The Real, Regal Reboot

In a May 14, 2018 issue of the New Yorker, Emily Nussbaum profiles Ryan Murphy as, "the most powerful man in TV." She faithfully reports that even Murphy has difficulty persevering in creativity. He confesses that good ideas are used up in early episodes of television seasons and in the early seasons of shows and counters this ennui with a radical proposal. He pitches a series in which producers, actors and viewers are drawn in with the co-mingling of enthusiasm and novelty, which is reinjected in the show's second season when many of the same actors reappear as different characters under divergent premise.

The Lord our God does not need to counter boredom. He is compelling both to Himself and to His Creation in perpetuity. Nevertheless, between what we divide as the first and second chapters of the book of Isaiah, He showed a fondness for a reboot that isn't entirely dissimilar. While men have put some of the chapter divisions of His Word in puzzling places, this one is indisputable. It launches a new message to Isaiah, new in every sense. God is still there playing Himself. He cannot do otherwise. He cannot but find men to whom He would display His character. Isaiah keeps his same role as the constant chronicler by grace. Fair to say God will rarely, if ever, stop a conversation for long with one of His servants who is willing to put His Word into immediate action. Says verse one, He speaks. Isaiah writes. And the beat goes on.

Otherwise, much has changed. It had to. God is, in Isaiah 1, David Selznick directing Gone with the Wind's burning of Atlanta. Just as the iconic scene couldn't be shot twice because of the sets that were burned up in the one and only take, so is Israel by the end of the chapter. God is not an enemy of steady growth. Plenty of verses show His delight in it to a degree that would exasperate the most doting, patient human parent. Nevertheless, our Heavenly Father also seems to delight in reminding us that He does not need steady progress in a holy direction in order to bring about His ends.

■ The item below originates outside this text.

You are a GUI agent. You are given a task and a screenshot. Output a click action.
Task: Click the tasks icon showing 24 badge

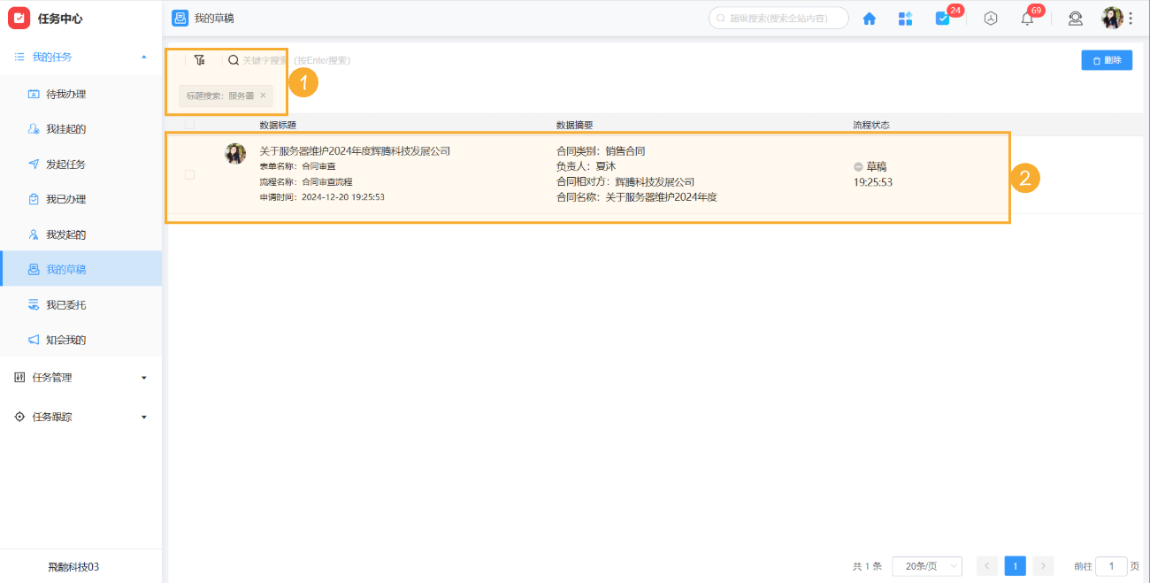coord(941,18)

Note the gleeful impracticality of Isaiah 2:2. The physical Jerusalem in which Scripture says God already delights is in a valley surrounded by mountains. This time, even geography points to the sovereignty of God. He wants His house to be associated with the kind of awe even dulled humans direct toward mountains. Put it on top of a mountain,

God plans aloud with almost impish ingenuity curling the lips of His shining face, because I can. Every screw. Top of the mountain. Every precarious pane of glass. Top of the mountain. Every ponderous boulder, it's very heft weighing in on My Majesty. Top of the mountain. He relishes the architectural demonstration of His sovereign, undiminished creativity. I formed them, He insists. I can make a new home at their peak. A château on a hilltop would not be impressive enough.

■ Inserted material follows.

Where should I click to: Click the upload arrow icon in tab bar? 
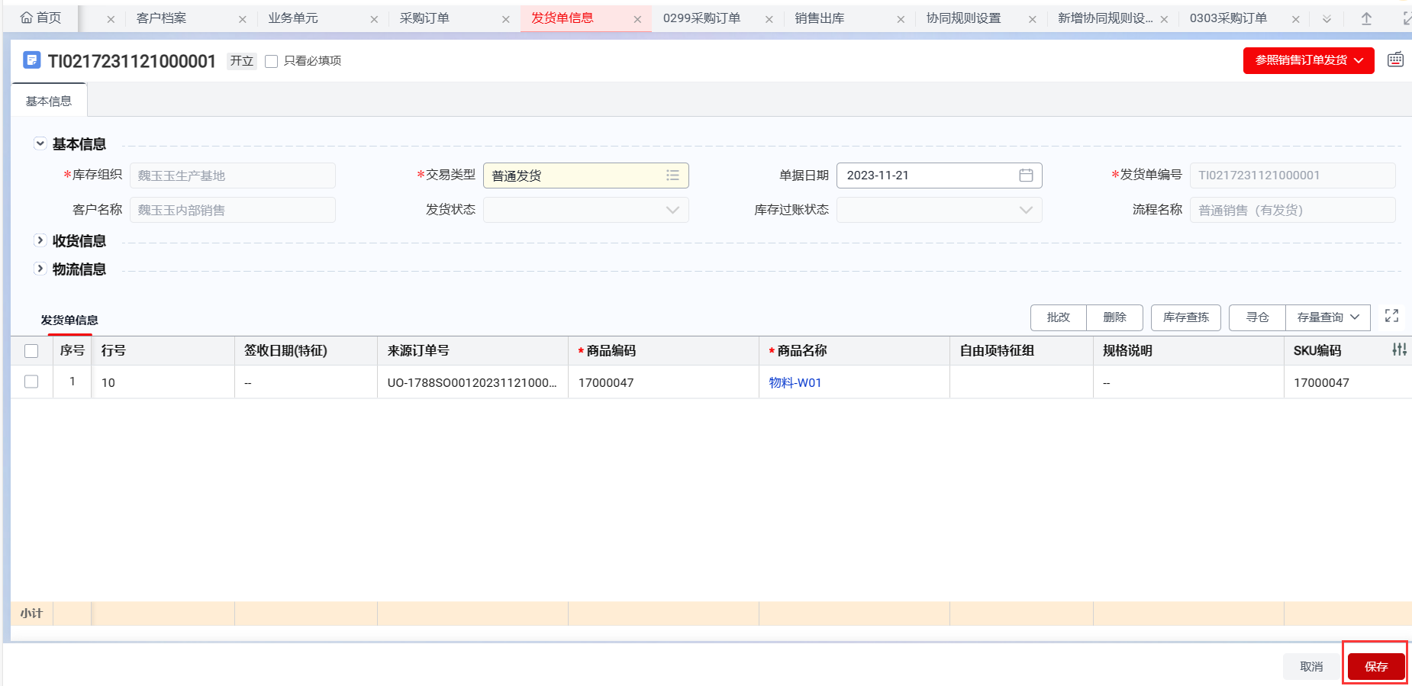[x=1366, y=19]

Yet, in the graceful dance throughout Scripture between God's majesty and His approachability, we get both. He doesn't finish laying up the blueprints before He ends verse two with, shall we say, curb appeal? God shows grace on stone and in stone in part because of the visibility such a challenging location offers. Since He doesn't struggle to put His home with men on a mountaintop, why not mention that this location allows the nations to see the splendor of His handiwork. He has no fear. He need not work like Gideon in a hole.

One dialect of grace transmitted here isn't enough, either. He Who demands in the Law that the cities of refuge be within easy access for the desperate fugitive also finds useful having His humans climb to reach intimate times of fellowship with Him. Did not the Transfiguration require climbing of the select for Christ invited with Him? The climb, the deliberate eschewing of convenient, lesser pleasures, allows us to clear our heads and hearts on the way up.

Depending upon the place of this chapter in an eschatological puzzle I can't begin to put together, if there is still a sin nature for the disciple to discipline, to subject to worship, surely the climb is a helpful, deliberate, between time to do so. If there is shortness of breath on exertion as a precursor to shortness of breath in His awesome Presence, even this is grace. Pilgrims on this climb won't be inclined to be distracted by chatter or dissension with fellow climbers. This is all about Christ as Destination. What exalted grace!